A Robin Hobb Rereading Series, Entry 448: Fool’s Quest, Chapter 26

Read the previous entry in the series here.
Read the next entry in the series
here.

Another content warning for the chapter: discussion of child abuse / neglect, torture.


After a Servant’s commentary about the Fool, one noting his youthful intransigence and certain measures attempted and suggested to address the same, “The Glove” returns to Bee and Shun as they flee the fracas between the Servants and their Chalcedean hirelings. Shun directs Bee as they flee, and they come at last to take a tentative rest. A cold night passes for them.

Something like this, perhaps?
Photo by photoGraph on Pexels.com

In the morning, Bee and Shun press on after some disagreement about what path to take and why. They proceed with difficulty and in cold hunger, and Shun divulges some of her personal history. Bee ruminates on it as she takes a turn breaking trail for Shun, and they come at last to a place to rest for the evening.
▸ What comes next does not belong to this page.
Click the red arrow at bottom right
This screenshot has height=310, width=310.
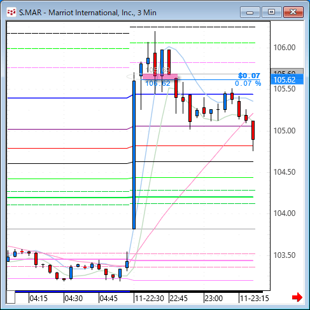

Bee wakes in the night, prompted by the echo of Nighteyes within her. One of the Chalcedean hirelings, Kerf, approaches in seeming kindness, offering escort and food. Kerf relates some of his own history and makes to attend to Bee and Shun, and they sleep.

The next day dawns with Kerf providing more food for Bee and Shun, and the trio set out again. Reluctantly, Bee and Shun follow Kerf as he leads them along, and they realize that he has led them back to Dwalia under Vindeliar’s power. Dwalia takes them in hand, noting the end of Bee’s deception, and she bids them be taken through a Skill-pillar. Bee acts, allowing Shun to slip free before she is dragged into the stone of the portal.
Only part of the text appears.